START AVAILABLE DATA

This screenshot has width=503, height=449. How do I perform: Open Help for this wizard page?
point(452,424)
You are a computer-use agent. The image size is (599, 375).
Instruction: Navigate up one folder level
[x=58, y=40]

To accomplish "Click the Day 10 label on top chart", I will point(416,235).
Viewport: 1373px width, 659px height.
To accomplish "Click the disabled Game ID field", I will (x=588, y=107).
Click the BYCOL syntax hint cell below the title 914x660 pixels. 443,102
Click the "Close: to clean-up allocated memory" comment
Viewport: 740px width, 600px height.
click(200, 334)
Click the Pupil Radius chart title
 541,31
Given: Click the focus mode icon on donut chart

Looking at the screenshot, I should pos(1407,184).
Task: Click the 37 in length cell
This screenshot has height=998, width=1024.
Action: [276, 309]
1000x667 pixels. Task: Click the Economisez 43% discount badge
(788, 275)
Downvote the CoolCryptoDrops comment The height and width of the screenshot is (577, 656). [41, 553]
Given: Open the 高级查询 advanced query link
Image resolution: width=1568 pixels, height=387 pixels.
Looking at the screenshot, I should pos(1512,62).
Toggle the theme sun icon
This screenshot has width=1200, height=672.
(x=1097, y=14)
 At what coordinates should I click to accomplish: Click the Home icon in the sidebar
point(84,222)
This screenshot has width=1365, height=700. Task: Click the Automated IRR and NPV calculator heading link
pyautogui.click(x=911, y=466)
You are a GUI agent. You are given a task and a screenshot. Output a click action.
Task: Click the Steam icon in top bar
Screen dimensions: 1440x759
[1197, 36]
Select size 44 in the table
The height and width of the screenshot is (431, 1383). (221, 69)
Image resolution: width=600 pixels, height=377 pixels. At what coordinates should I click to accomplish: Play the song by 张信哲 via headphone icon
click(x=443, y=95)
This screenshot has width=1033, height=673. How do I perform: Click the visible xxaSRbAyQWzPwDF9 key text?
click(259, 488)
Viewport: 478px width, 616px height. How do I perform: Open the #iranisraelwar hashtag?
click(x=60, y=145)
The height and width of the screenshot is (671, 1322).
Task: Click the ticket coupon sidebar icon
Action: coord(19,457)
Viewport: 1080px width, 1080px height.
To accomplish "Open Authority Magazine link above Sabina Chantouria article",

END AVAILABLE DATA

Set down the data above once more so that nothing differs from the original.

■ RESULT
This screenshot has width=503, height=449. How do I perform: Open Help for this wizard page?
point(452,424)
You are a computer-use agent. The image size is (599, 375).
Instruction: Navigate up one folder level
[x=58, y=40]

To accomplish "Click the Day 10 label on top chart", I will point(416,235).
Viewport: 1373px width, 659px height.
To accomplish "Click the disabled Game ID field", I will (x=588, y=107).
Click the BYCOL syntax hint cell below the title 914x660 pixels. 443,102
Click the "Close: to clean-up allocated memory" comment
Viewport: 740px width, 600px height.
click(200, 334)
Click the Pupil Radius chart title
 541,31
Given: Click the focus mode icon on donut chart

Looking at the screenshot, I should pos(1407,184).
Task: Click the 37 in length cell
This screenshot has height=998, width=1024.
Action: [276, 309]
1000x667 pixels. Task: Click the Economisez 43% discount badge
(788, 275)
Downvote the CoolCryptoDrops comment The height and width of the screenshot is (577, 656). [41, 553]
Given: Open the 高级查询 advanced query link
Image resolution: width=1568 pixels, height=387 pixels.
Looking at the screenshot, I should pos(1512,62).
Toggle the theme sun icon
This screenshot has width=1200, height=672.
(x=1097, y=14)
 At what coordinates should I click to accomplish: Click the Home icon in the sidebar
point(84,222)
This screenshot has width=1365, height=700. Task: Click the Automated IRR and NPV calculator heading link
pyautogui.click(x=911, y=466)
You are a GUI agent. You are given a task and a screenshot. Output a click action.
Task: Click the Steam icon in top bar
Screen dimensions: 1440x759
[1197, 36]
Select size 44 in the table
The height and width of the screenshot is (431, 1383). (221, 69)
Image resolution: width=600 pixels, height=377 pixels. At what coordinates should I click to accomplish: Play the song by 张信哲 via headphone icon
click(x=443, y=95)
This screenshot has width=1033, height=673. How do I perform: Click the visible xxaSRbAyQWzPwDF9 key text?
click(259, 488)
Viewport: 478px width, 616px height. How do I perform: Open the #iranisraelwar hashtag?
click(x=60, y=145)
The height and width of the screenshot is (671, 1322).
Task: Click the ticket coupon sidebar icon
Action: coord(19,457)
Viewport: 1080px width, 1080px height.
To accomplish "Open Authority Magazine link above Sabina Chantouria article",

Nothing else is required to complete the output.